Condense the paragraph beginning "The other case which has become fashionable" in the smart grid article below into a short bulleted list that keeps its main facts.

DOCUMENT SECTION
********

The term ‘Smart Grid' has been used over the past decade to include a number of disparate ideas related to making the electricity grid more reliable, more economic, or more environmentally friendly. One of these ideas is that end-use customers should move from flat or time-of-use electricity rates to real-time pricing models that change based in part on what is happening to real-time electricity rates at the wholesale level. One can make arguments that if executed properly, more accurate pricing would lower costs, support more renewable resources, and ultimately balance load to improve overall grid reliability (Figure 1). But when these long-term gains require that customers spend money, invest time, and even experience lower levels of comfort, what objectives should future responsive demand programs achieve so that customers will make these short-term sacrifices?
Most electricity consumers fall into a group which can be called ‘passive customers.’ Passive customers, as the name implies, do not actively participate in understanding the complexities of electricity. Rather, they simply plug in their devices and get a bill, and occasionally call the local utility if there is a disruption in service. A good parallel to the passive electricity customer is an employee with a 401k plan who contributes a percentage of his salary into a mutual fund and rarely (or perhaps never) adjusts the financial portfolio.
Figure 1: Key benefits of smart grid and demand response include a more reliable,
more economic, and more environmentally friendly grid.
The other case which has become fashionable to discuss in recent years is the ‘active customer.’ Enabled by an increasingly networked life, the active electricity consumer can monitor conditions in the home, view status information of household devices, and follow the trends of, and the predictions for, the price of electricity. The active customer then optimizes this information into a plan for devices, be that cycling an air conditioner, delaying a dishwasher load, or dimming the lights. The parallel here is the employee who frequently examines his investment portfolio, researches market trends, and trades stocks in an attempt to optimize the financial outcomes.
The Internet has enabled individual consumers to play more active roles than ever before in managing both their financial portfolios and electric devices. But easy access to information is only part of the solution; it is important that the information be standardized to make it easier to understand and to enable software developers to build tools to effectively leverage it. Like common financial industry terminology and standard data feeds, a consistent model and information delivery framework is necessary for electricity grid information. The investment portfolio analogy provides half the picture; the other half is access to near real-time electrical usage data as well as historical trends and behaviors.

********

Entries drawn from a collection:
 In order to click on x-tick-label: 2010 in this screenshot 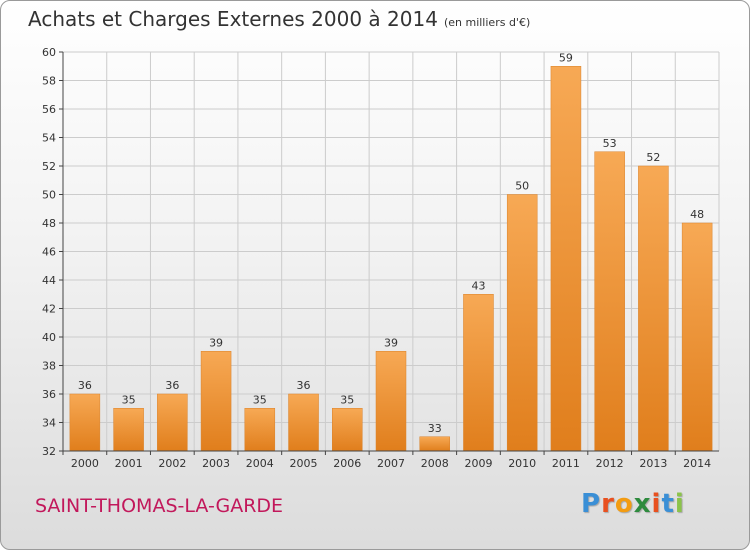, I will do `click(522, 464)`.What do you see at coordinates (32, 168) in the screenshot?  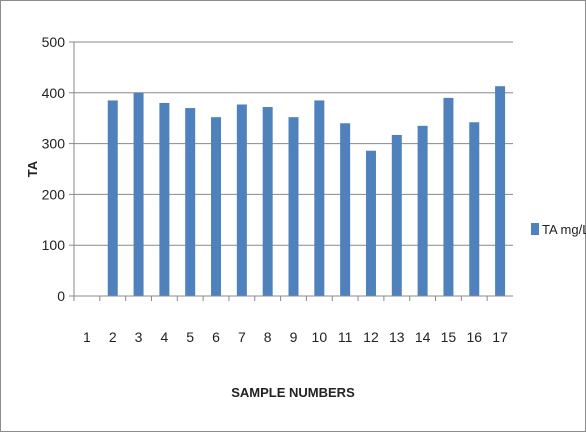 I see `y-axis-title: TA` at bounding box center [32, 168].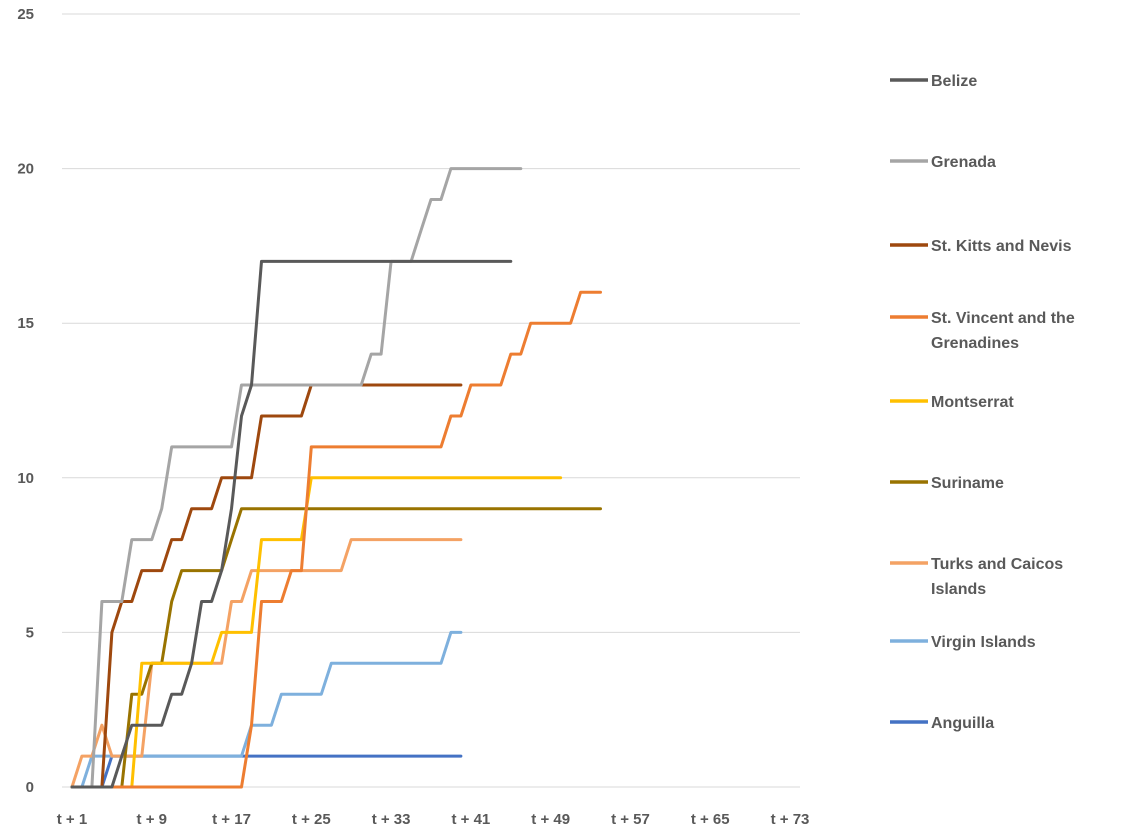 This screenshot has height=833, width=1126. Describe the element at coordinates (266, 664) in the screenshot. I see `series-line-turks-and-caicos-islands` at that location.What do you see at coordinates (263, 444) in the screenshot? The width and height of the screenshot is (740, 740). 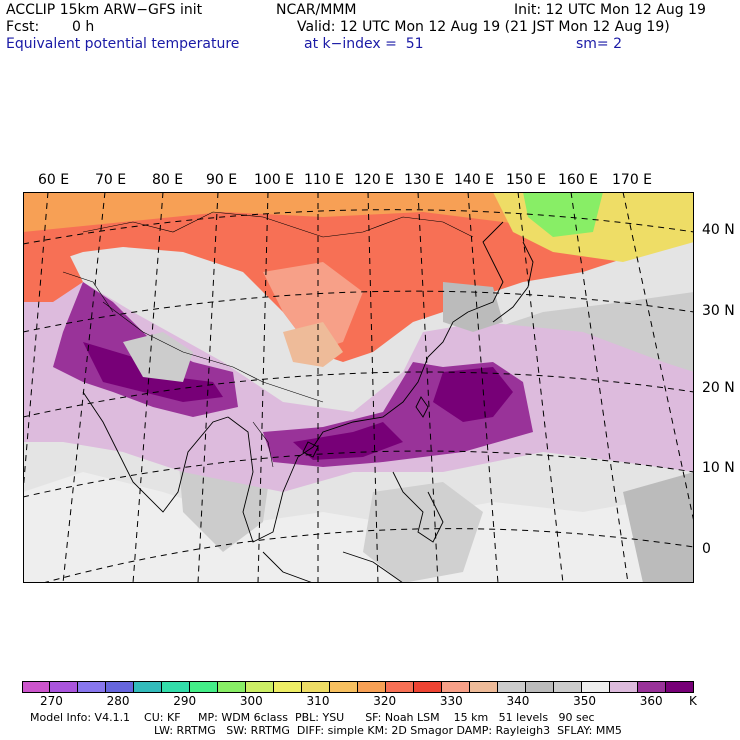 I see `indochina-border` at bounding box center [263, 444].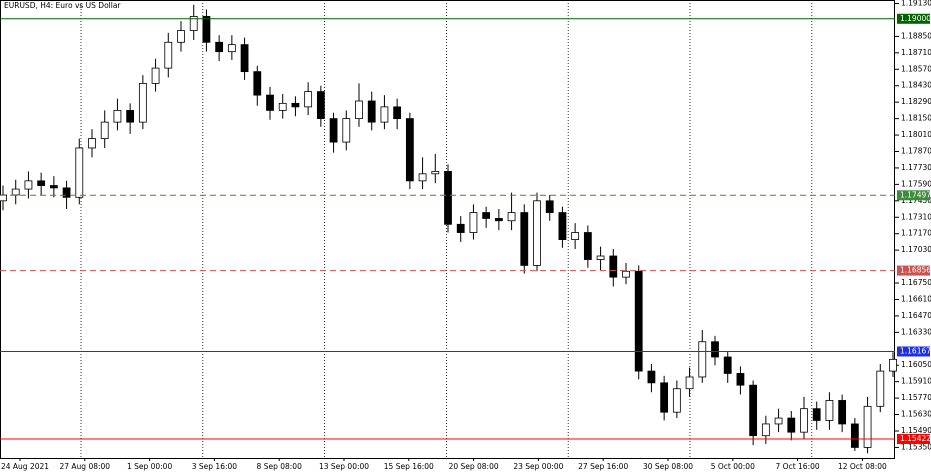  What do you see at coordinates (668, 466) in the screenshot?
I see `x-tick-label: 30 Sep 08:00` at bounding box center [668, 466].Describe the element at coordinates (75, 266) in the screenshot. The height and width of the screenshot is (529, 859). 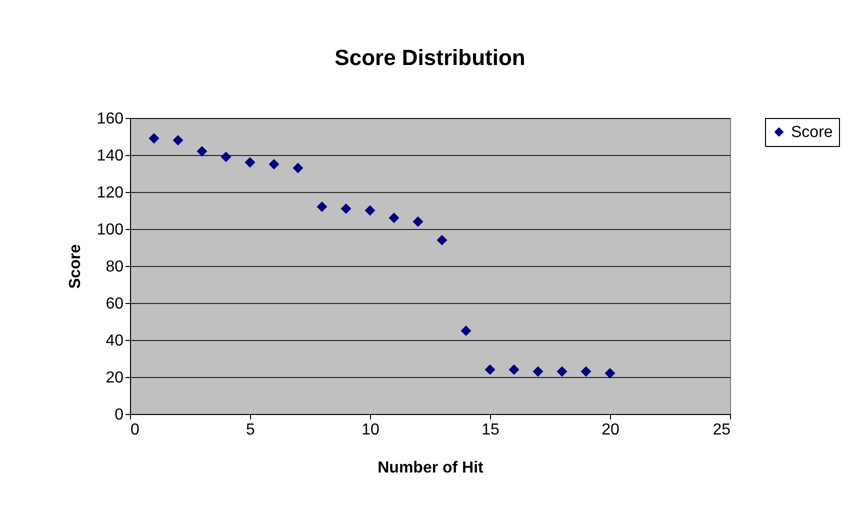
I see `y-axis-title: Score` at that location.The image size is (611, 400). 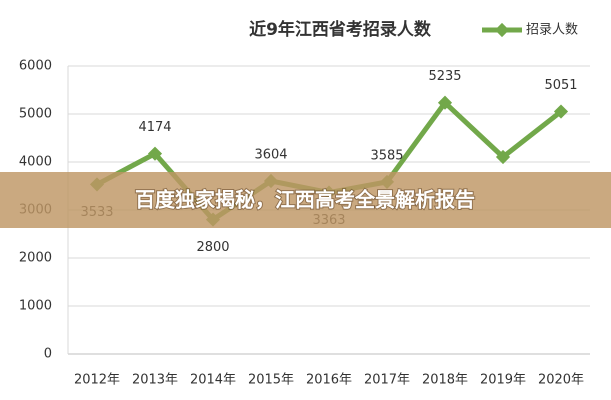 What do you see at coordinates (36, 114) in the screenshot?
I see `y-tick-label: 5000` at bounding box center [36, 114].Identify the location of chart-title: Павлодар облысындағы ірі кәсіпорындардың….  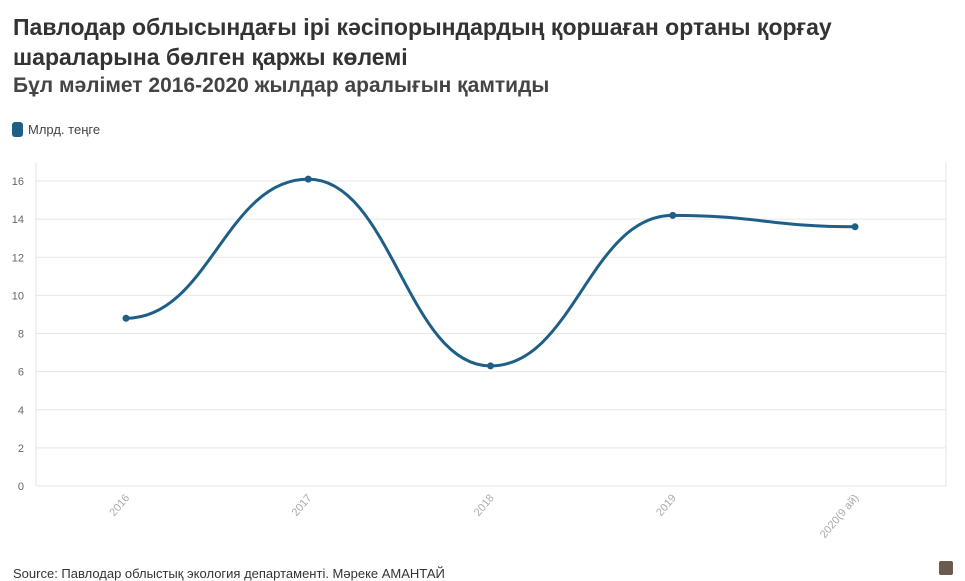
(422, 42).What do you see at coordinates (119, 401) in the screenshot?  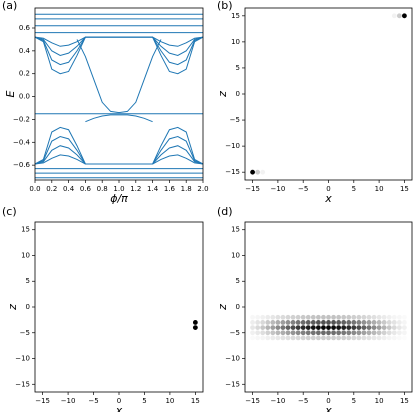 I see `x-tick-label: 0` at bounding box center [119, 401].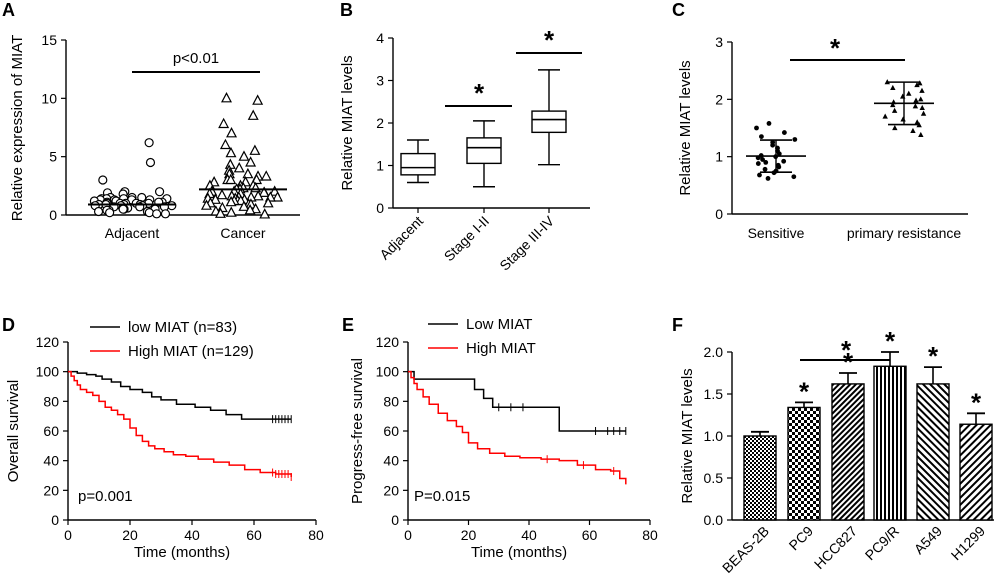  I want to click on x-tick-label: PC9/R, so click(882, 543).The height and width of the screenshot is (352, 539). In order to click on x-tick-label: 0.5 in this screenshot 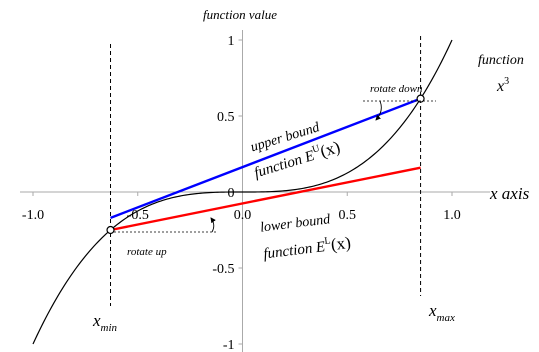, I will do `click(348, 216)`.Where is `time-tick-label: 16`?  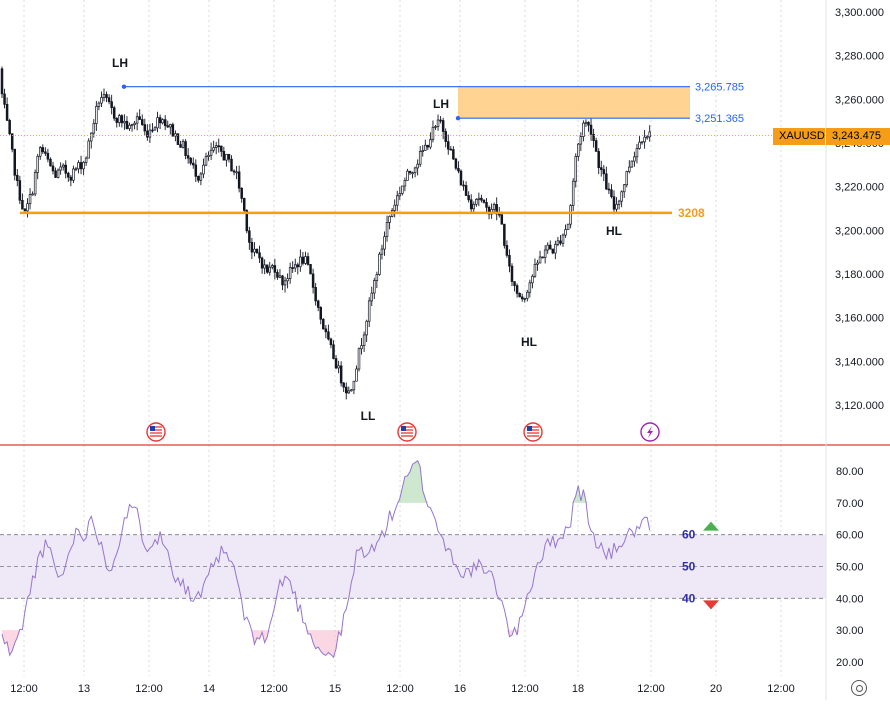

********

OUTPUT OF THE TASK
- The "active customer" is a case that has become fashionable to discuss in recent years.
- An increasingly networked life lets this consumer monitor home conditions, view the status of household devices, and follow electricity price trends and predictions.
- The active customer turns this information into a plan for devices, such as cycling an air conditioner, delaying a dishwasher load, or dimming the lights.
- The financial parallel is an employee who frequently examines an investment portfolio, researches market trends, and trades stocks to optimize financial outcomes.